The tale of a lonely outlaw successfully fighting the odds has its own tradition in outlaw Western movies. A bank robbery, a stealth attack, a desperate stand-off against numerically superior forces, a defeat, a stubborn death-defying return, and a fierce and bloody battle leading to an escape on horseback into the great wide open – all the elements that define A Day at the Ironforge Bank – can also be found in classic outlaw films. And like the outlaw (anti)heroes of the new Hollywood of the nineteen-sixties to seventies that grew from a counterculture opposing the established system (King 2000), Daddar’s fame is based on an attack on the establishment: a bank controlled by the game system and its game company. It is situated in a virtual location that is by definition hostile to his kind, guarded by computer-controlled characters that cannot really be defeated. His actions might be useless in a gaming sense but match the established genre-standards.
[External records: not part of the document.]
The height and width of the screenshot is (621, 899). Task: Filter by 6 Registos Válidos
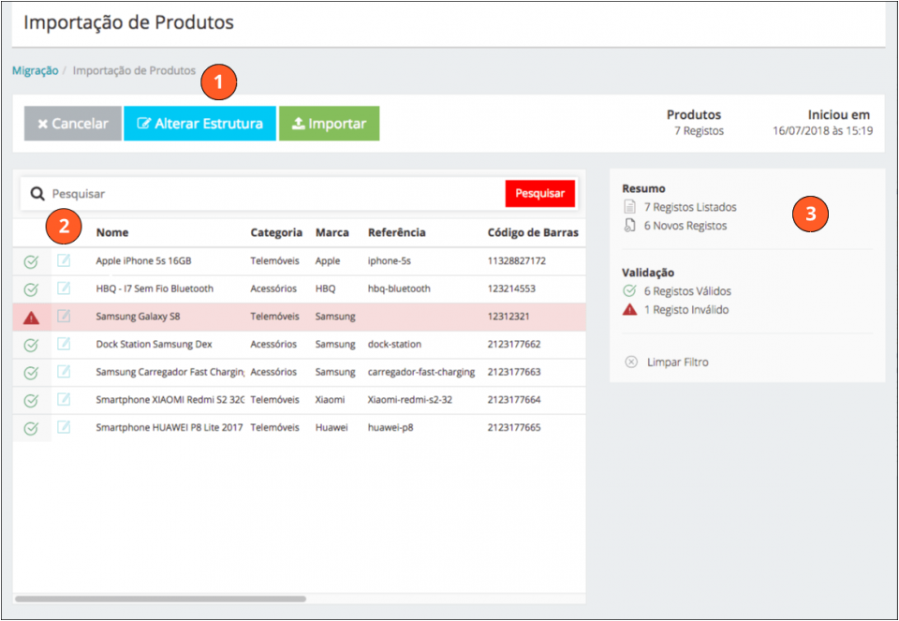(x=686, y=291)
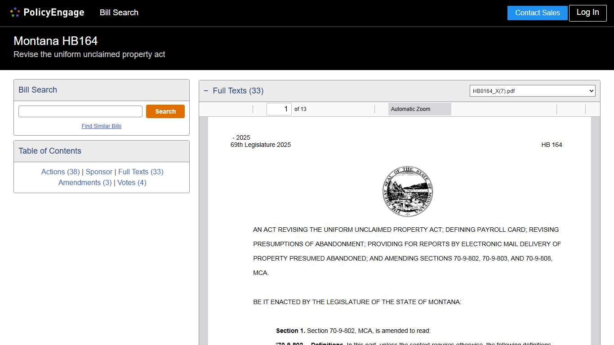Viewport: 614px width, 345px height.
Task: Open the Sponsor link
Action: pos(99,172)
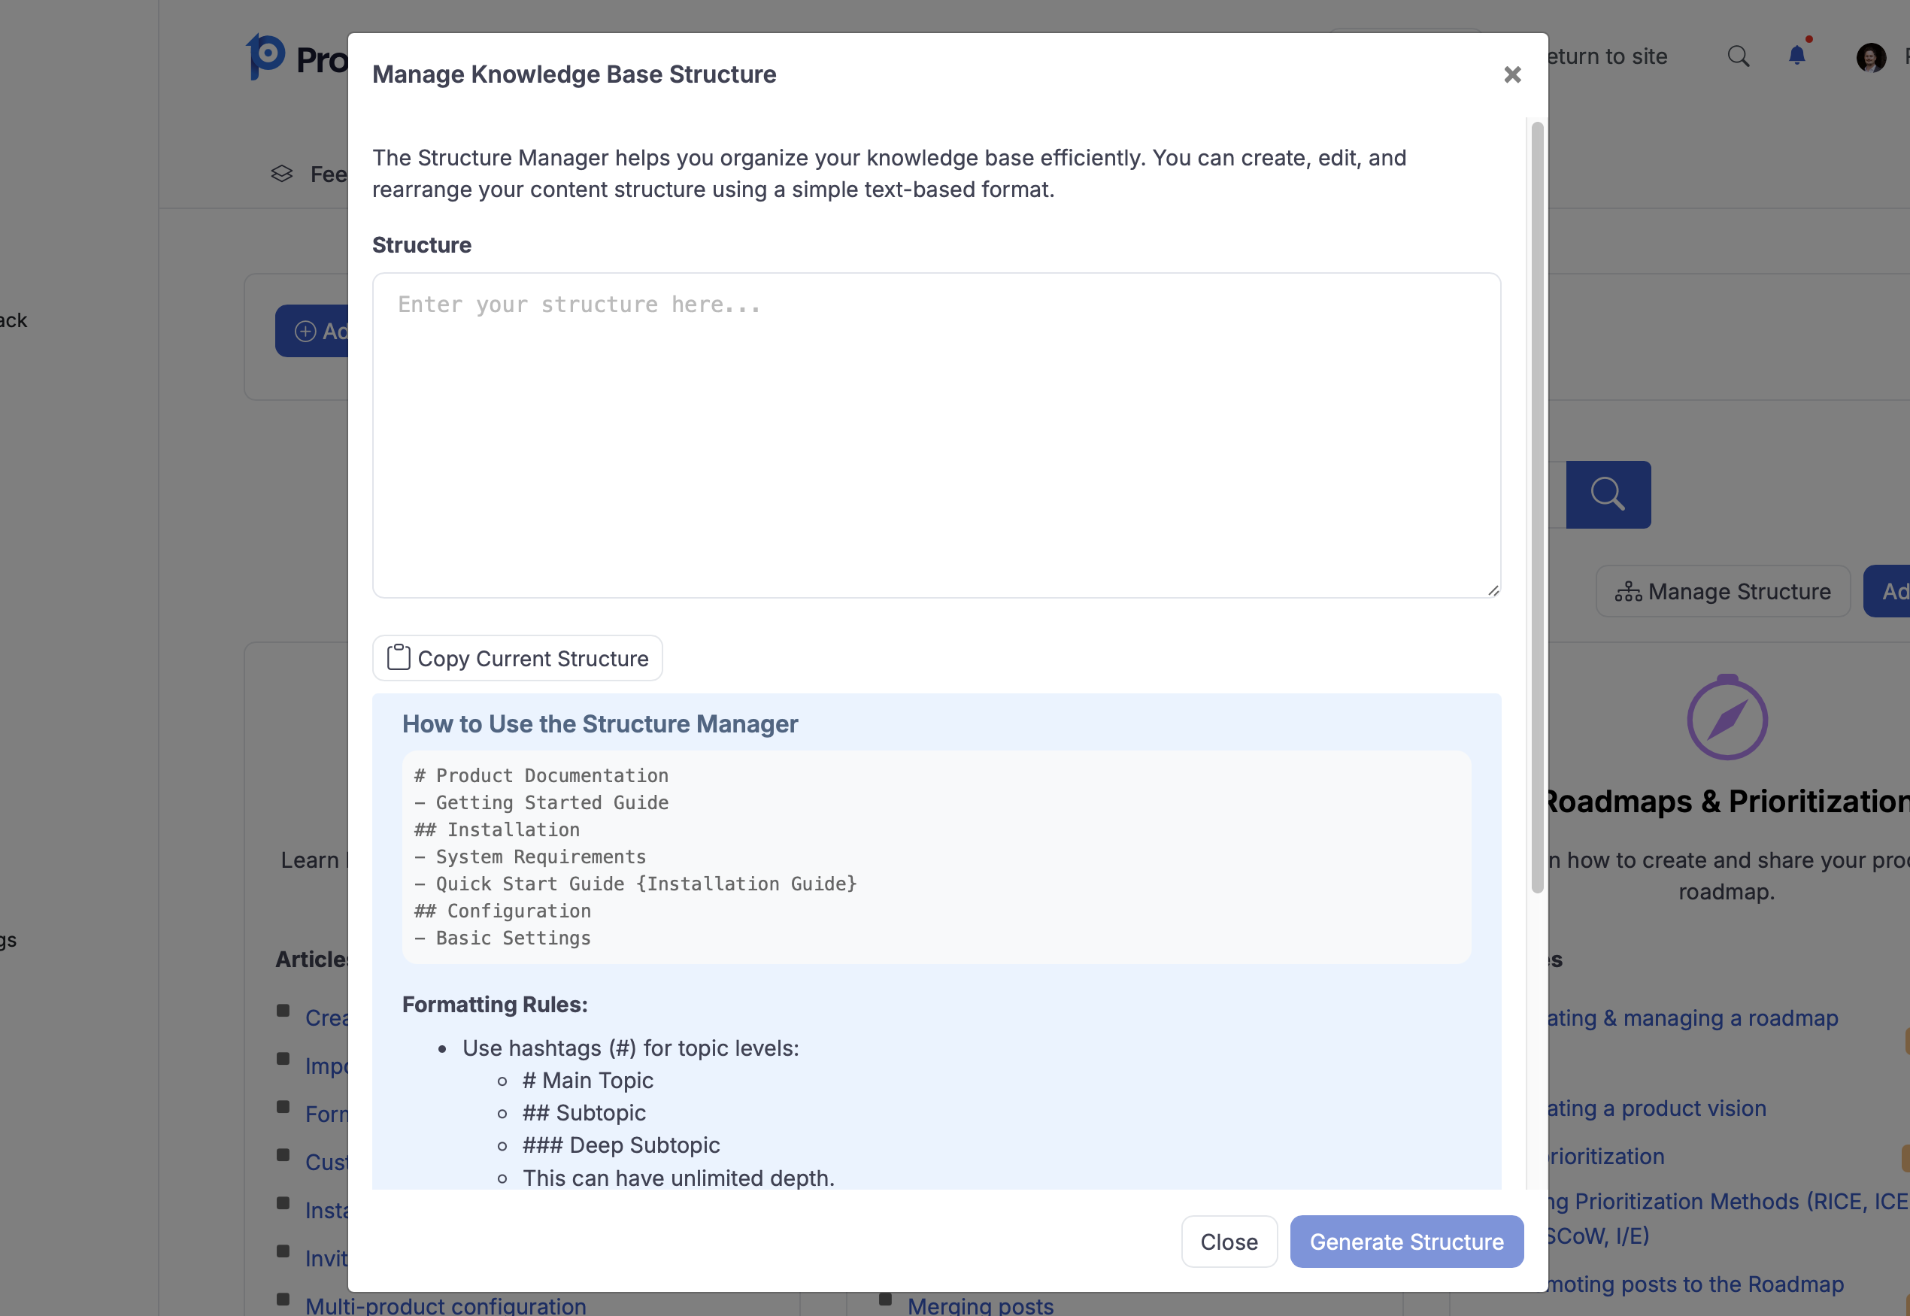Click the blue search button magnifier
This screenshot has width=1910, height=1316.
(1607, 495)
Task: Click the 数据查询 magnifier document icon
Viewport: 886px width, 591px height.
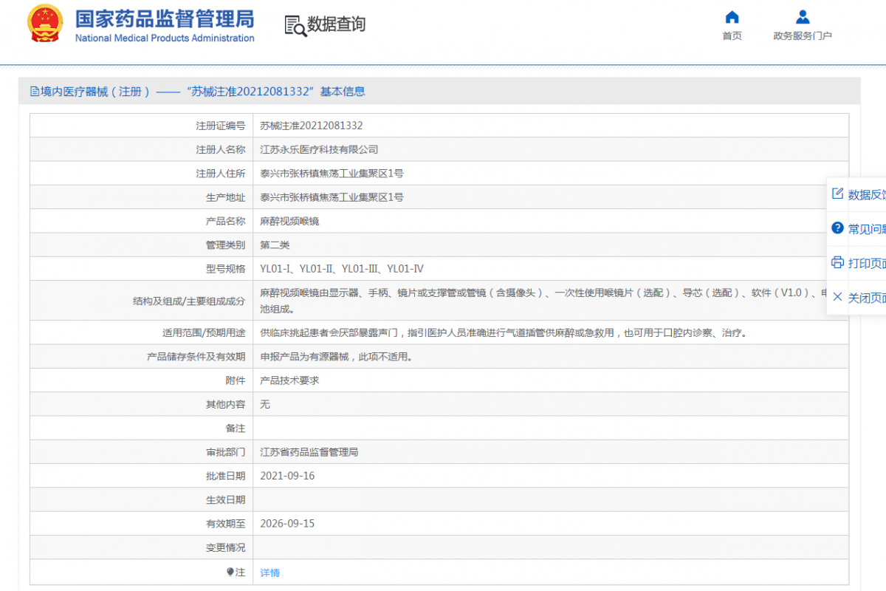Action: pos(295,25)
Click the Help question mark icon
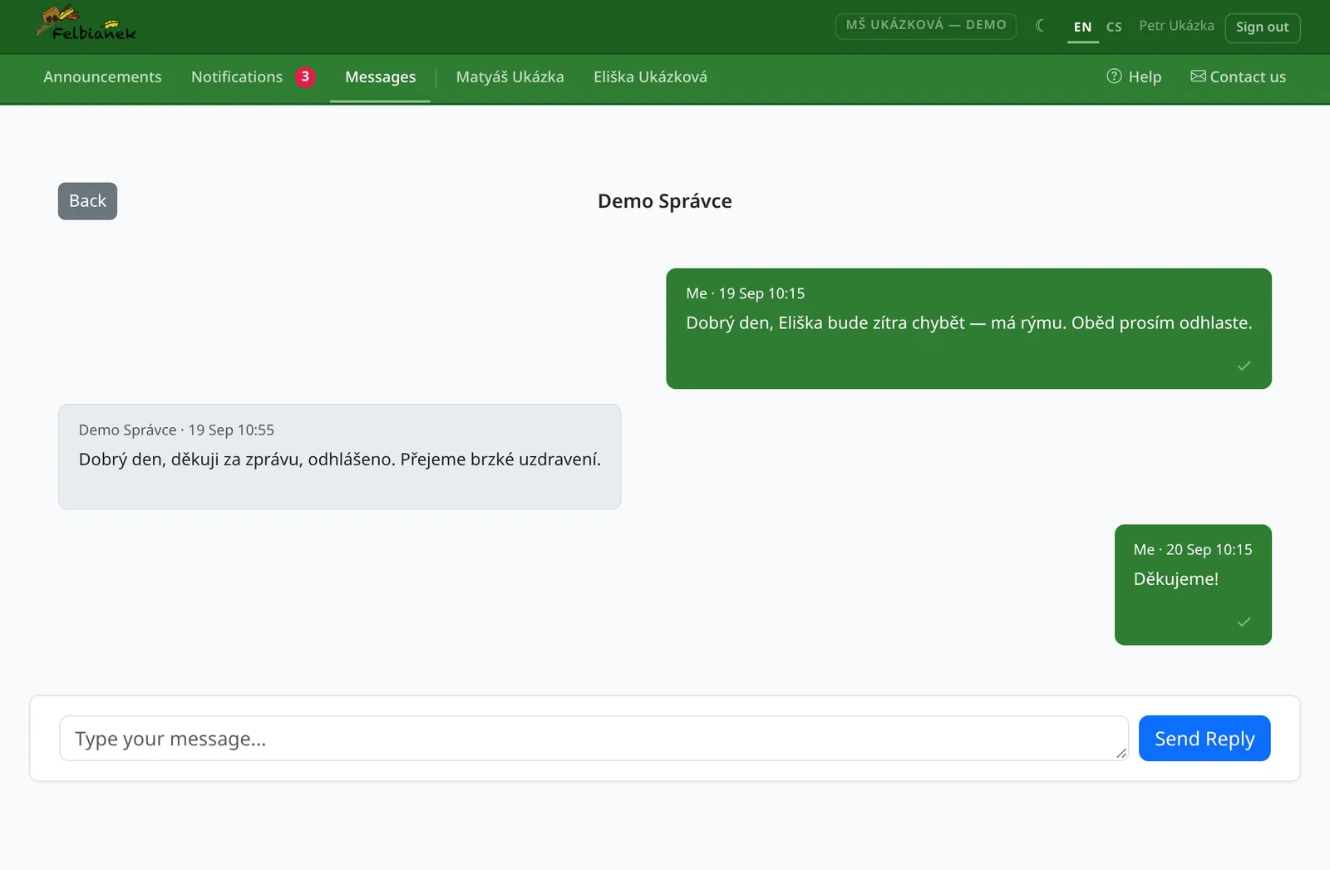The image size is (1330, 870). pyautogui.click(x=1114, y=76)
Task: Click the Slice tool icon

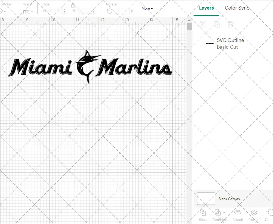Action: coord(203,213)
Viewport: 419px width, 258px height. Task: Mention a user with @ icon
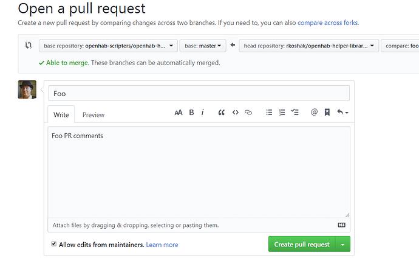pos(314,113)
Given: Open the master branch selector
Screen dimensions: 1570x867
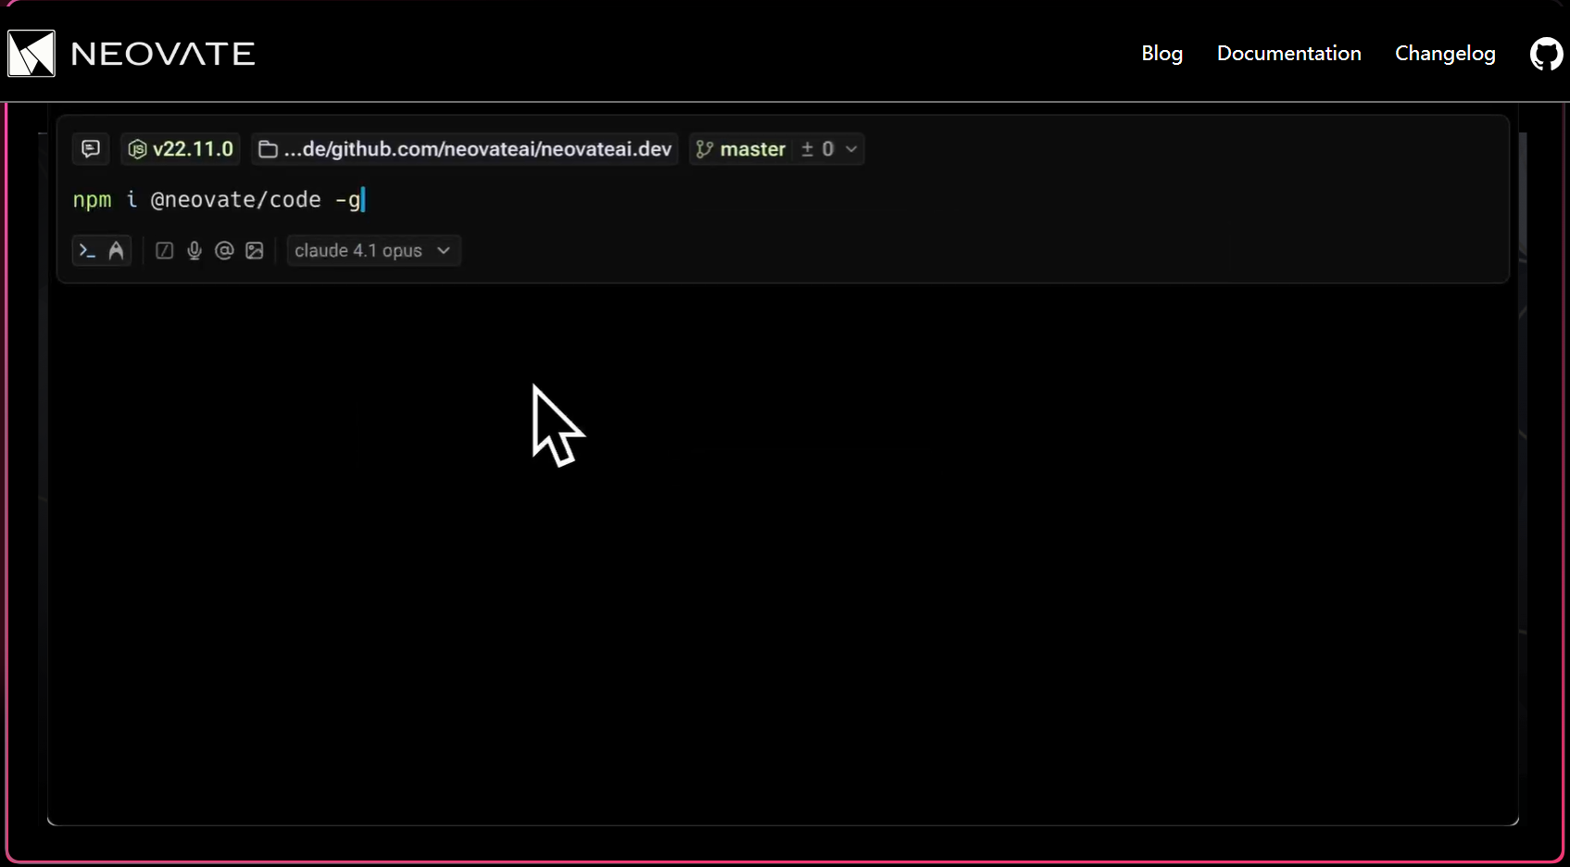Looking at the screenshot, I should pyautogui.click(x=741, y=149).
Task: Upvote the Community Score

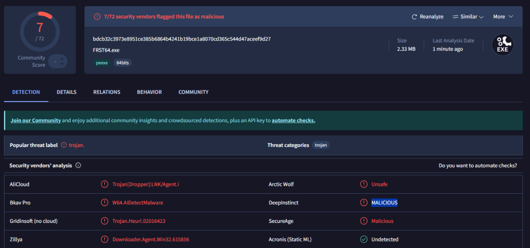Action: 62,58
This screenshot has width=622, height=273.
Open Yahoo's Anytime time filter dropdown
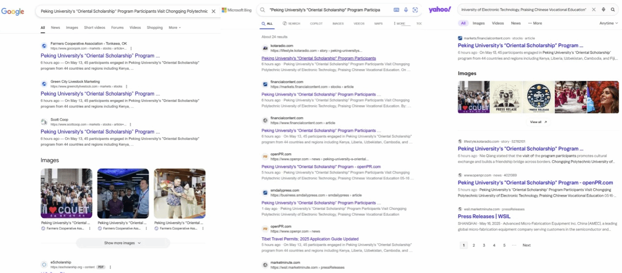(609, 23)
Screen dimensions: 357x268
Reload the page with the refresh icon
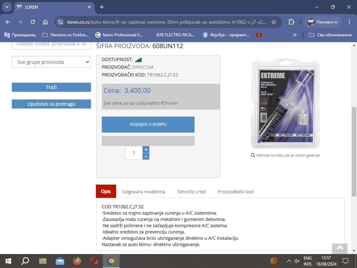tap(33, 22)
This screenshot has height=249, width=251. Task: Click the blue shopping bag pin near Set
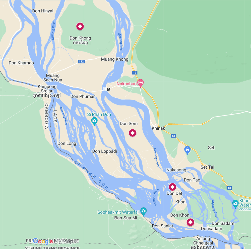point(187,150)
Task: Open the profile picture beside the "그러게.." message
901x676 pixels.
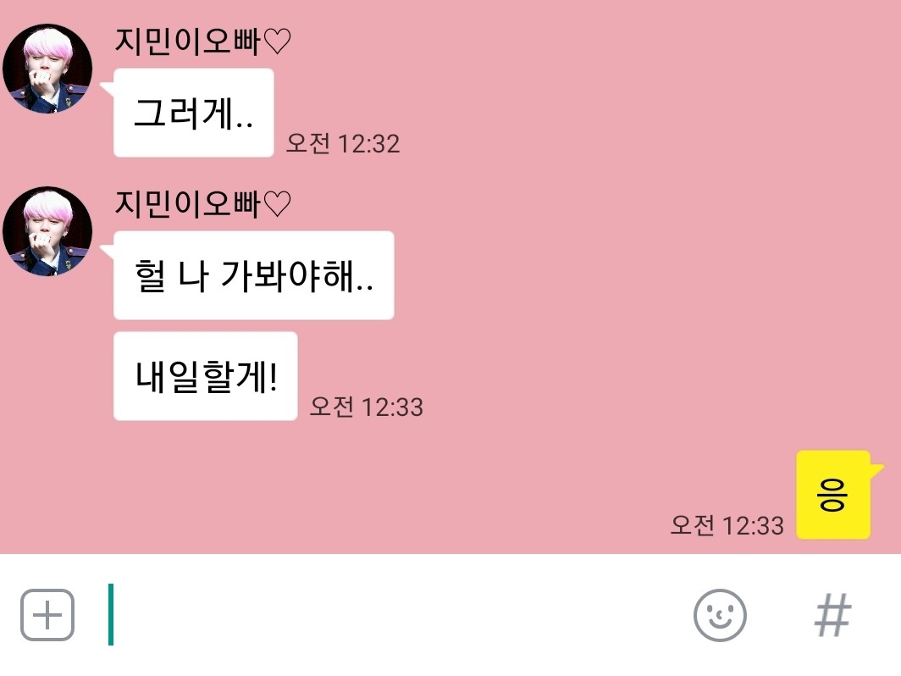Action: pyautogui.click(x=47, y=69)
Even before the rise of the sixties counterculture Warshow argued that ‘the gangster is the “no” to that great American “yes”’, a figure who ‘has put himself in a position where everybody wants to kill him and eventually somebody will’ (Warshow 2001:106). Daddar’s game character is part of the rogue class and furthermore a member of the “undead” race. His character appearance and background is as much a gangster as one can be in the game of World of Warcraft. Like Warshow implies, this gangster figure has to be tragic. Ultimately, Daddar’s efforts are futile: the virtual bank cannot be defeated. The Rogue cannot destroy the very game system that generated him in the first place and no matter how many guards and accountants this anti-hero might fight, due to the set-up of the game the bank treasures remain beyond his reach and the killed accountants will respawn automatically. The bank always wins.
Even the final exclamation mark of the tragic anti-hero accepting a dramatic death in the face of the impossible odds is not available. The game prevents characters from dying permanently and provides a form of instant re-birth in the case of a virtual death. Unlike the heroes in Arthur Penn’s Bonnie and Clyde (USA 1967), George Roy Hill’s Butch Cassidy and the Sundance Kid (USA 1969) or Sam Peckinpah’s The Wild Bunch (USA 1969), Daddar cannot go down in a glorious last stand because even the gangsters are protected from death in World of Warcraft. The system always wins but the player can never really lose either because he is automatically re-born and his character’s death is soon forgotten. This creates a new form of tragic heroism based entirely on the features of the game world.
Because they make so much sense in the connection of game and gangster movies Daddar’s actions remain a significant social comment – a comment that visually and conceptually follows outlaw myths as established in cinema and other media. In this tradition, the piece ends adequately with the “money shot” of the outlaw riding on his horse into the open wilderness.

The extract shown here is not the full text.